Granting that the motivation behind the project is admirable, it is still unclear who the performance was for. How could an invitation-only concert, unadvertised, and barely reported in the Arabic press, be a gesture towards the Palestinian people? Perhaps this was a failure of the Palestinian Ministry of Culture - a failure to take social responsibility into consideration. Pulling off a huge concert with Israeli musicians in Ramallah, which is an international news event, without serious incident does not necessarily merit an event a success. Making it meaningful to those for whom the message is intended does.

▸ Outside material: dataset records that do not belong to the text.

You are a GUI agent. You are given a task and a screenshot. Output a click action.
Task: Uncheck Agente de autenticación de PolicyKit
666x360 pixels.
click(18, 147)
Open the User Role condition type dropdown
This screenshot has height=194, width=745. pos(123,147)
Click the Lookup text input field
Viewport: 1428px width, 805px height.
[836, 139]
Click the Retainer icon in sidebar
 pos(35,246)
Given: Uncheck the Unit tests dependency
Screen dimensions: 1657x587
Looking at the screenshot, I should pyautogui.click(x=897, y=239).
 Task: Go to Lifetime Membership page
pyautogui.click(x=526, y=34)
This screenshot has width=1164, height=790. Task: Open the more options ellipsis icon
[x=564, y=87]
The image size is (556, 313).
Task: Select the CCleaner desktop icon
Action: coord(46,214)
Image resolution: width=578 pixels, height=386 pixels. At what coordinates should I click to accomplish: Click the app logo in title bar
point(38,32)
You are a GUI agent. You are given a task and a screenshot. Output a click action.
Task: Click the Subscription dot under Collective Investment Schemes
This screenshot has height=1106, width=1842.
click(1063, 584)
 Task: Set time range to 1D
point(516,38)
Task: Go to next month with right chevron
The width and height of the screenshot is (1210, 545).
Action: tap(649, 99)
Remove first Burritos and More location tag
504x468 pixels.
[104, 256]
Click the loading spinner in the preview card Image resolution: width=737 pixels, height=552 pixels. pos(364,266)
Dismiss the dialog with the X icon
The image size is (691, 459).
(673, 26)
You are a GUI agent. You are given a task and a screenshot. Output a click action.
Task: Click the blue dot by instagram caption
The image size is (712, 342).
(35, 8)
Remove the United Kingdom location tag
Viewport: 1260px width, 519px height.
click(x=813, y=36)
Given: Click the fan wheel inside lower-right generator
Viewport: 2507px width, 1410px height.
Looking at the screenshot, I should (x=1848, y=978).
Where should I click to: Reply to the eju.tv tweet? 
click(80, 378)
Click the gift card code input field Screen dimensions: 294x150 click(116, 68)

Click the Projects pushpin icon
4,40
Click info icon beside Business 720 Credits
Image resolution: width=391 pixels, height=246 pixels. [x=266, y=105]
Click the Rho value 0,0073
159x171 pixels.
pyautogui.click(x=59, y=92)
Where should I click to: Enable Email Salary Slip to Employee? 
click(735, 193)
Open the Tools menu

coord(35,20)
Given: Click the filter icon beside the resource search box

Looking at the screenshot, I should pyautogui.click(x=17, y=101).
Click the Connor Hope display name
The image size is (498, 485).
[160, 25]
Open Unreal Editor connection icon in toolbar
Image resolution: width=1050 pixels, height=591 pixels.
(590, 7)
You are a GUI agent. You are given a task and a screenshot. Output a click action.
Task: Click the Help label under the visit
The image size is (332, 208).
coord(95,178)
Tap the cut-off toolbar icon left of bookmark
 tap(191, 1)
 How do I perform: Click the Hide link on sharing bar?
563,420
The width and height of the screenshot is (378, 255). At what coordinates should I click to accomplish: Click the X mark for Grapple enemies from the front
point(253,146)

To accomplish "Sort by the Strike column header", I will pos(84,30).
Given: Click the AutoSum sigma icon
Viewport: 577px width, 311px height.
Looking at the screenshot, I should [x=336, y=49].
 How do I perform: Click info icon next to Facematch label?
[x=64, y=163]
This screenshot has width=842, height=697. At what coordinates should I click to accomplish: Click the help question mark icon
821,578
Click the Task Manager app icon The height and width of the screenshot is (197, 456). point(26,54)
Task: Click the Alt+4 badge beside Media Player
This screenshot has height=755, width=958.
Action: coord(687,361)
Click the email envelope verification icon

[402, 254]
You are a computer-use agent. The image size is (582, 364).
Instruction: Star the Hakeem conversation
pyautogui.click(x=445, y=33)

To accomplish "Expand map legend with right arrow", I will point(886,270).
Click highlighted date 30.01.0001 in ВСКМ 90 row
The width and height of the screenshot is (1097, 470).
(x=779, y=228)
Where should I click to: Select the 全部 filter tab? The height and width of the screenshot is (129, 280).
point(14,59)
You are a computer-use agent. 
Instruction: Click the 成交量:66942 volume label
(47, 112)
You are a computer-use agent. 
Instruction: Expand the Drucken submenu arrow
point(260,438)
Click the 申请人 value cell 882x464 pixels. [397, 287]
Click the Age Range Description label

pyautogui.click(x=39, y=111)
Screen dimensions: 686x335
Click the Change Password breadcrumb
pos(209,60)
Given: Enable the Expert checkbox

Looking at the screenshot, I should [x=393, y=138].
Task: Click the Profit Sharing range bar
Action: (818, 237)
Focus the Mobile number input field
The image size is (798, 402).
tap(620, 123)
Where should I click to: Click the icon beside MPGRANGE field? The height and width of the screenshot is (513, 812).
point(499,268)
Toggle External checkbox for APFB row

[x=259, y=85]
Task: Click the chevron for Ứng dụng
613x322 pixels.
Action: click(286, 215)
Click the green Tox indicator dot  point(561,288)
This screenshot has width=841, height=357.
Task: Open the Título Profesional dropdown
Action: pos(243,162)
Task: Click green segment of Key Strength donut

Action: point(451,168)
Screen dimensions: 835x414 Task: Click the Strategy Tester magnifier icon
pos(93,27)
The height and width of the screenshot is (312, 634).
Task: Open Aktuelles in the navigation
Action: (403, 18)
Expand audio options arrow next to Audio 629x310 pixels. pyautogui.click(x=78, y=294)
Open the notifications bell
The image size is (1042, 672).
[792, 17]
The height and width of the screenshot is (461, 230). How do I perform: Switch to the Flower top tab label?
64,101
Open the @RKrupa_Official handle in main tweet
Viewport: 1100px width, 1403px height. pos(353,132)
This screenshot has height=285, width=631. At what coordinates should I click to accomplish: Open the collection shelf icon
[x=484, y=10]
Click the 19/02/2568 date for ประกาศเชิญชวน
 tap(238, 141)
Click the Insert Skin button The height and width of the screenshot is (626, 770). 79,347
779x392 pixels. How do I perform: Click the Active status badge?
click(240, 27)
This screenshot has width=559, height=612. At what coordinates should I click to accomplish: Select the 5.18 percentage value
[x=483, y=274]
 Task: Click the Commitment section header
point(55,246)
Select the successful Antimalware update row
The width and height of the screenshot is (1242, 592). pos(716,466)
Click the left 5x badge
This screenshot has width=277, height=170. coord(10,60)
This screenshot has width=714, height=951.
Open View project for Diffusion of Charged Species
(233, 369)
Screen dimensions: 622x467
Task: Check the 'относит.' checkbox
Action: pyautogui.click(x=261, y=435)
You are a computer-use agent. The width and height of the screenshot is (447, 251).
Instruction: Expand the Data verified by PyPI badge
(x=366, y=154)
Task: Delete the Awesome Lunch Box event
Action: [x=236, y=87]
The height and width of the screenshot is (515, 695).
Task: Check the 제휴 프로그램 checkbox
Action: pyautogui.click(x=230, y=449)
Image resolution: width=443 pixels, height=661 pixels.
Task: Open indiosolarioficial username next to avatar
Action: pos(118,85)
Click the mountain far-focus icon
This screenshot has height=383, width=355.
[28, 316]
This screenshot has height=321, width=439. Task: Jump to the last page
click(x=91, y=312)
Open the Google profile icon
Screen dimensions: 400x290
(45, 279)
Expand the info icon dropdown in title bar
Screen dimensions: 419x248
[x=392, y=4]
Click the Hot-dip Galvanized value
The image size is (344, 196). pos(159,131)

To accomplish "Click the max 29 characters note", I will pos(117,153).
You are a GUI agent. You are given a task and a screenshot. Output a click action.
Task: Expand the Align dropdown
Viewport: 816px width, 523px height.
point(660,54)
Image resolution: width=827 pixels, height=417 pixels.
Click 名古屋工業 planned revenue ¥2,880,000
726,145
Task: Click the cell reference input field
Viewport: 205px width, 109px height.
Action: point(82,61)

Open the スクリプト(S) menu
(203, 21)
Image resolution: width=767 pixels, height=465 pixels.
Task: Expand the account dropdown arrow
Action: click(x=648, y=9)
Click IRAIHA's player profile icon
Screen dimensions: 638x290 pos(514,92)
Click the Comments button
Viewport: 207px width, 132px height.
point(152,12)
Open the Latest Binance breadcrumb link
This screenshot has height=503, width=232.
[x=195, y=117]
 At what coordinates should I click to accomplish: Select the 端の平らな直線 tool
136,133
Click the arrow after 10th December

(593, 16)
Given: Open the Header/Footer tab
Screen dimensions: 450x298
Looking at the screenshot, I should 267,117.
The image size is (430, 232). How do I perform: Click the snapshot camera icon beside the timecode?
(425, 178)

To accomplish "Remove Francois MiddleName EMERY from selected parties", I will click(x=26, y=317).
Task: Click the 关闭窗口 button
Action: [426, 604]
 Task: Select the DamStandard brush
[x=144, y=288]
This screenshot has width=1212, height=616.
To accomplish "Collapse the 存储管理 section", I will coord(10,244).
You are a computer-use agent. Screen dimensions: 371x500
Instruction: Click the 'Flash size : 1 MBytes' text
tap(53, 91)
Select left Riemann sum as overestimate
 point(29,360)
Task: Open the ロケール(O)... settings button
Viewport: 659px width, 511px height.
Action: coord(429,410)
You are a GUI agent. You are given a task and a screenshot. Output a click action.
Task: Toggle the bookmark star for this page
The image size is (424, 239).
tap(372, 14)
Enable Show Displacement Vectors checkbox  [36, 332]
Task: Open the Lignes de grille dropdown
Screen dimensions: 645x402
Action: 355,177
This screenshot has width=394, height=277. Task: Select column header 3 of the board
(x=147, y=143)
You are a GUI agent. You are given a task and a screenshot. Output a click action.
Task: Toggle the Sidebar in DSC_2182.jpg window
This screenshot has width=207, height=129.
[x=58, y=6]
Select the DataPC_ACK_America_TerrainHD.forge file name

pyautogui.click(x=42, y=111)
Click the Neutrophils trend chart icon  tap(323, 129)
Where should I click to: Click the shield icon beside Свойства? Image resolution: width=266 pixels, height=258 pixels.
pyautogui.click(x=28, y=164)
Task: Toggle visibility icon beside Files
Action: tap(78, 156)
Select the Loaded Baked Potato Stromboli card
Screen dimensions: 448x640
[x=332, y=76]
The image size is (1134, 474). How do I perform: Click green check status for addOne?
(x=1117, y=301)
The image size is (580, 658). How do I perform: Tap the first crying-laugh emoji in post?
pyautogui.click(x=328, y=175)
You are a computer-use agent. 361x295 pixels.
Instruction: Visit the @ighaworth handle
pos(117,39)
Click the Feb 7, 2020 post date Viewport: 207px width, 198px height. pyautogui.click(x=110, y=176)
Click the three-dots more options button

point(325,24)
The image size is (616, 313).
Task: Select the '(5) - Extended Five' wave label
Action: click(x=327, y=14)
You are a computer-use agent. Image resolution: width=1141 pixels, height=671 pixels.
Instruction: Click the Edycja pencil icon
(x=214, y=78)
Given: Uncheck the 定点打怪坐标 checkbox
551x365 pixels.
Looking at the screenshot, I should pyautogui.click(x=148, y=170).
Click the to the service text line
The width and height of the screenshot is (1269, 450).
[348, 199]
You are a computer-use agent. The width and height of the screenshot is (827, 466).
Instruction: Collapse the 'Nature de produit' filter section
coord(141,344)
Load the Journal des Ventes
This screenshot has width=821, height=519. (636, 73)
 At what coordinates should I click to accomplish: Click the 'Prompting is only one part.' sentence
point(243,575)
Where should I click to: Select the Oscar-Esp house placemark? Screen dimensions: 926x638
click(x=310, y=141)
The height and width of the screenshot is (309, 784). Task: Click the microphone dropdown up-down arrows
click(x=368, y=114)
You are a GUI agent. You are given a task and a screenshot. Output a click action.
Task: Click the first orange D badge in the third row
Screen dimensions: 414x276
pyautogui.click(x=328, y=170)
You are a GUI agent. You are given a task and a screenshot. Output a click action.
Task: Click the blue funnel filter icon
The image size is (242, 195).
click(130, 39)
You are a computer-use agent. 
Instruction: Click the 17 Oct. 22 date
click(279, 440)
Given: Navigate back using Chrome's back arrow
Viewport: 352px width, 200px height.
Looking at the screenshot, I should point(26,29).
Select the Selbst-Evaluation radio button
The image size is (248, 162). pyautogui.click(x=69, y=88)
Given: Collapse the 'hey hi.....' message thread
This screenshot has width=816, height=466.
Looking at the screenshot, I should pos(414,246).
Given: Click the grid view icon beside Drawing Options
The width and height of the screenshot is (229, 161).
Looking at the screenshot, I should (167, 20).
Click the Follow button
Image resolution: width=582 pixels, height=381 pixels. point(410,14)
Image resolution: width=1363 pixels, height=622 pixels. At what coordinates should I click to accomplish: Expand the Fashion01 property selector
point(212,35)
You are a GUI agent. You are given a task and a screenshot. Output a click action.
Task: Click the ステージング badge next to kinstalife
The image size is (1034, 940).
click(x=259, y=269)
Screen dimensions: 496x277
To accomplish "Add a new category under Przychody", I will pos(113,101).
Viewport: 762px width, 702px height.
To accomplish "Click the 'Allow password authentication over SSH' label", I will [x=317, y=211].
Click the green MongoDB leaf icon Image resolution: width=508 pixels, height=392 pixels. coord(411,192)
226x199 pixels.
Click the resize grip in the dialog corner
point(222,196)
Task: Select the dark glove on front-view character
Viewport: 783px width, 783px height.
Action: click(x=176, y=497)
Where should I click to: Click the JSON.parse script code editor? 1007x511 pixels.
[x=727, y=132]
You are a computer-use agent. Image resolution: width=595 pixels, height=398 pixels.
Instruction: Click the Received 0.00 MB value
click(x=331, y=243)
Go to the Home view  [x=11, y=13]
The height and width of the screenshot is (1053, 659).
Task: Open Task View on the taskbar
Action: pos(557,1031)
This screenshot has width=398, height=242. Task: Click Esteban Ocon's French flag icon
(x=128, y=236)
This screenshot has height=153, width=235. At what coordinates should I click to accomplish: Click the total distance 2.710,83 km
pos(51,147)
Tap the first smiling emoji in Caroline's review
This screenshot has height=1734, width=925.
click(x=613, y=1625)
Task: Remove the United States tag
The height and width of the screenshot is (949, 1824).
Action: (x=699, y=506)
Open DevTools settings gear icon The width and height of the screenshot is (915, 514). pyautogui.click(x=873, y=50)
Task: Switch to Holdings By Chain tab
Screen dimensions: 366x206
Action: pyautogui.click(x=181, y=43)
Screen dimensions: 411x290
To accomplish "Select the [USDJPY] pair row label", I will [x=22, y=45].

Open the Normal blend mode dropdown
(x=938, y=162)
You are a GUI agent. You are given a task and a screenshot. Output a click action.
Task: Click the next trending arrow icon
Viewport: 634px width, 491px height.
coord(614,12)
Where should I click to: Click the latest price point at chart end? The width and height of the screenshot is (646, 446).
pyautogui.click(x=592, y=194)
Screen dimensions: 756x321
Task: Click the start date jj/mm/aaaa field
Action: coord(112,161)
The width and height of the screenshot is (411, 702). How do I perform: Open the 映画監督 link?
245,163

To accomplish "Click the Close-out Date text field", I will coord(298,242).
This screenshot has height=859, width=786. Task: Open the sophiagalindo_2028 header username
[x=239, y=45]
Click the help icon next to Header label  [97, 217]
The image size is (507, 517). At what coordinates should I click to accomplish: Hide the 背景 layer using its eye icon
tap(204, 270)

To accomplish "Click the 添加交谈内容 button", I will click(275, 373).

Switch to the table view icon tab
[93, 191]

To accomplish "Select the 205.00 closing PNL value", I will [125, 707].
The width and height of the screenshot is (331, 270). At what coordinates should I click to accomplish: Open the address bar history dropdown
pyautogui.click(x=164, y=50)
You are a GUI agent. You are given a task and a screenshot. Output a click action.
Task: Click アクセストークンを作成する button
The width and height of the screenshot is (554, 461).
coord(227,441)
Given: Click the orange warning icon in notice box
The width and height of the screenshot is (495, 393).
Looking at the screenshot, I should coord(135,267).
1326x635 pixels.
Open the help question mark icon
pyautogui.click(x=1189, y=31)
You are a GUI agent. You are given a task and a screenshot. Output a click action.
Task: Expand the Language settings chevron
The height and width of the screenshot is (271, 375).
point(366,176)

And that’s why it is hard to see how the concert, administered the way it was, really honoured the memory of Edward Said. At times the lone, clear Palestinian voice of dissent towards the Palestinian leadership, it is unlikely that he would have been pleased by the PA high-ups getting the choicest seats. One would like to think that Said would have preferred those who would normally never have an opportunity to listen to a world-class orchestra get to sit in the front row. And it is even more doubtful that he would like audience members to have to encounter a cavalcade of security before listening to a Mozart concerto. That is not what culture is about.
In the Ha’aretz interviews we read of sceptical Israeli musicians, at first worried for their safety, become touched by dotingly concerned security guards. They are awed to be in Ramallah, where on a clear day one can see the Tel Aviv skyline yet the two societies are millions of miles apart. At the end of the day, they are upset that they have to immediately return to Jerusalem. They at least want to see Ramallah’s city center and check out the restaurants.
In this sense, the concert experience was challenging for the Israelis, whose expectations and prejudices were turned upside down. And this is a positive result. But whether this resonated with the Palestinian people (besides those lucky ticket-holders who got to enjoy a night of great music) is uncertain.
Maureen Clare Murphy is Arts, Music & Culture editor for EI.